LEAP (ENS) system was designed to offer high accuracy and low overhead energy measurement capability. LEAP enables energy aware applications through scheduling and energy profiling of high energy efficiency components including multiple wireless network interfaces, storage elements, and sensing capabilities. The biggest advantage of LEAP system is its Energy Management and Preprocessing (EMAP) capability. The experimental results shows that the optimal choice of sensor systems, processor, wireless interface, and memory technology is not application dependent but it could be hardware allocation issue. EMAP has the capability to partition devices into many power domains with the capability to monitor, enable or disable power to each domain, as well as to respond to trigger events or conditions that restore or remove power in each domain. EMAP collects data periodically and transfers them to the host process and power management schedule is then provided by host processor to EMAP.

Figure 1 in reference shows the LEAP architecture and EMAP architecture. The LEAP and EMAP are complex platforms which require hardware and software. All of the detailed design approaches are described in reference.

In conclusion, LEAP differs from previous methods like PowerScope because it provides both real-time power consumption information and a standard application execution environment on the same platform. As a result, LEAP eliminates the need for synchronization between the device under test and an external power measurement unit. LEAP also provides power information of individual subsystems, such as CPU, GPU and RAM, through direct measurement, thereby enabling accurate assessments of software and hardware effects on the power behavior of individual components.

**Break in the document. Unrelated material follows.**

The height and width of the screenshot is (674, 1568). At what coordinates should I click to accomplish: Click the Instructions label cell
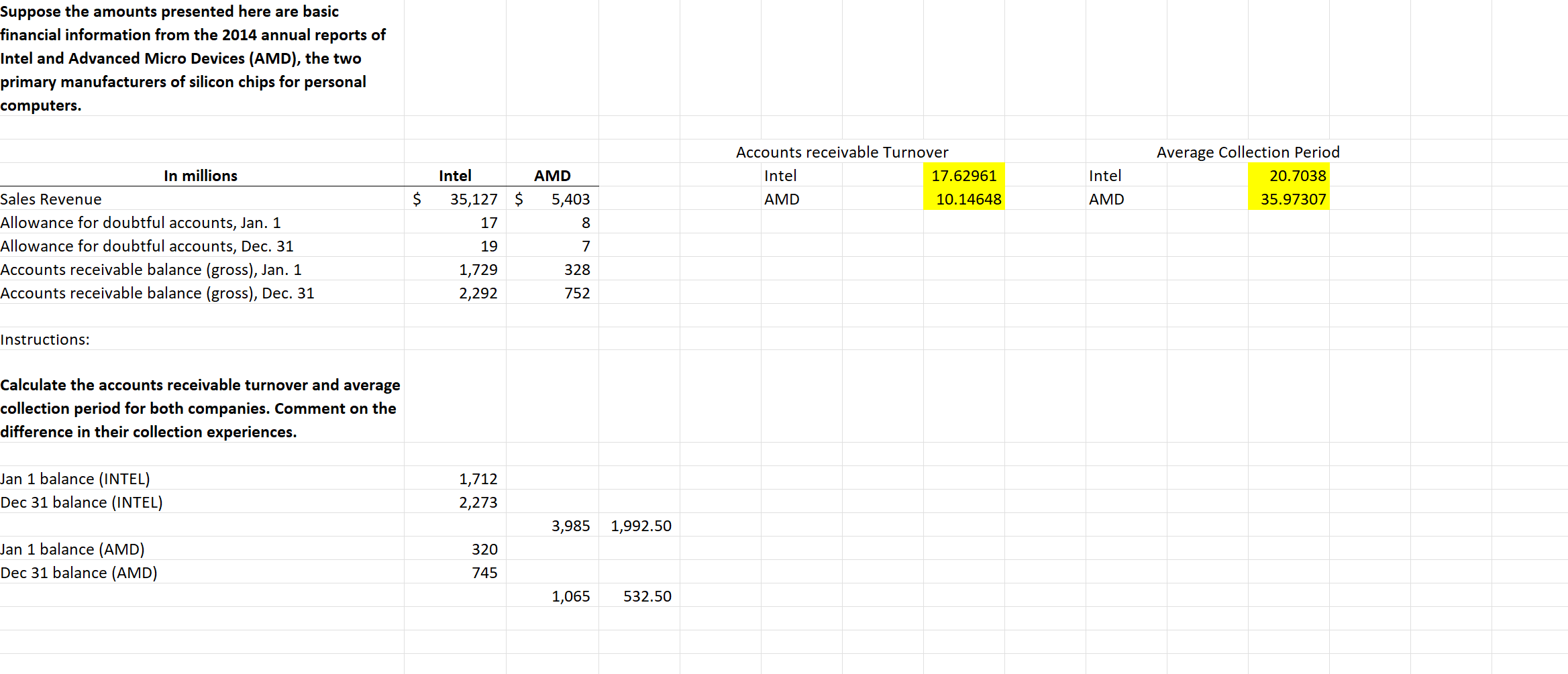coord(45,339)
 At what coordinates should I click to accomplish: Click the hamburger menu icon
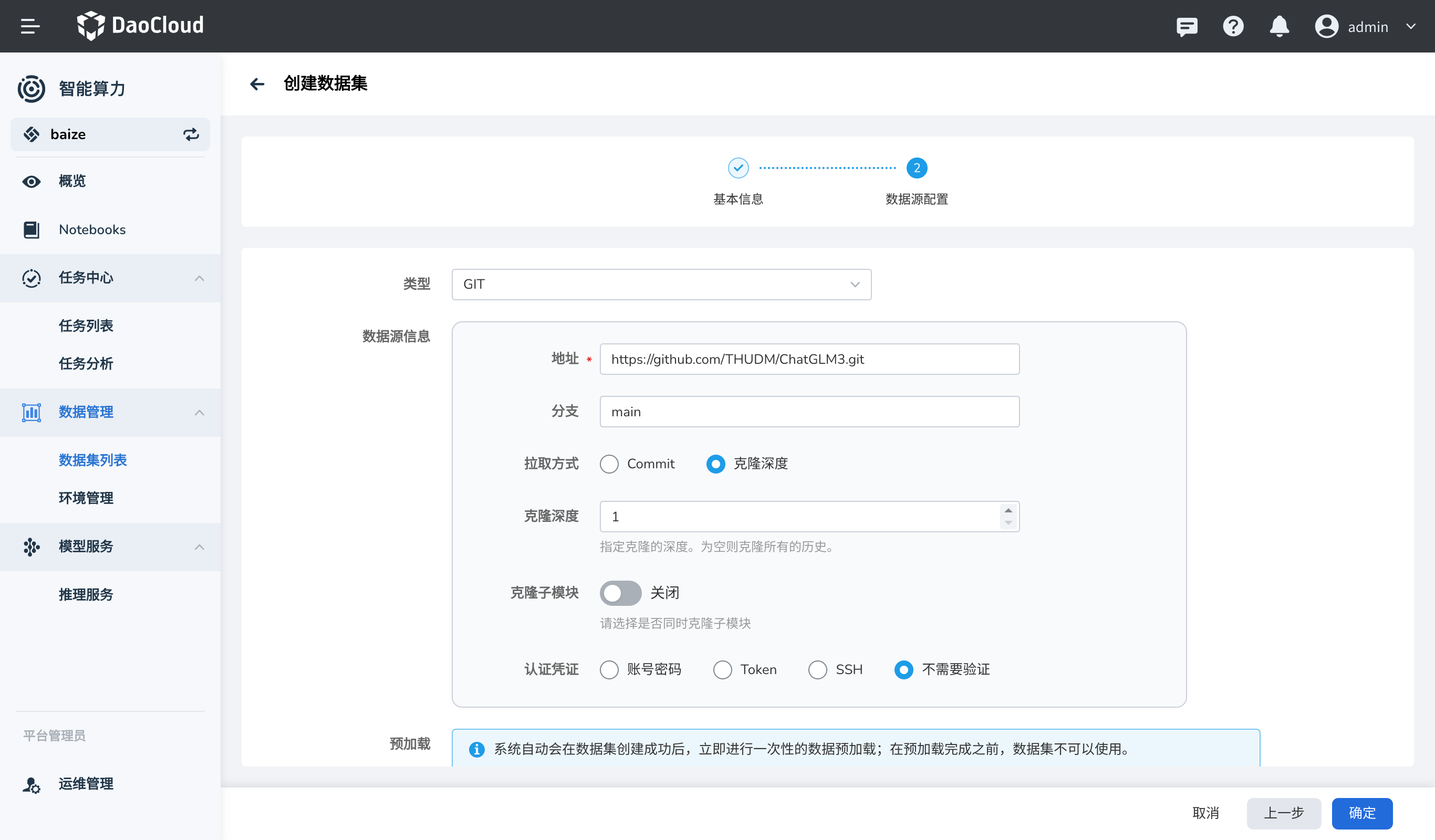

===Power model validation through thermal measurements===

One of the challenges for HW or SW designers is to validate their simulation data with empirical data. They require some type of utility or tool to measure power consumption and compare with their simulation data. One of these methods to capture real time data to validate power or thermal models is an infrared measurement setup developed by F.J. Mesa-Martinez, J.Nayfach-Battilana and J. Renau at University of California Santa Cruz. Their approach is to capture thermal maps using infrared cameras with high spatial resolution and high frame rate. Then a genetic algorithm finds a power equation for each floorplan block of processor that produces the capture thermal map to give detailed information about power breakdown (leakage and dynamic). They also developed an image processing filter to increase the thermal image accuracy. The biggest challenge for this approach is to obtain a detailed power map from the thermal measurements. There is no direct mapping between measured information and power. A genetic algorithm was developed described in reference that iterates multiple thermal traces and compares them with the results from thermal simulator to find the best power correlation.

The first step is to measure the temperature using IR camera and within the oil coolant that flows over the top of the chip surface, the detailed setup information is described in reference. Oil is chosen because of ease in modeling and accuracy. The infrared cameras must be calibrated to compensate for different material thermal emissions, lens configurations, and other factors in reference. A second filter is also applied to compensate for the optical distortion induced by lens setup. A very accurate thermal model is required in this approach to account for effects of the liquid cooling setup accurately. The model equations are described in reference.

Designers can use this method to validate their simulation or optimize their design especially because this method provides the breakdown information about leakage and dynamic power consumption. This method is also helpful in chip packaging design, heat sink, and cooling system. This method also shows designers which part of floorplan blocks propagates heat faster or slower.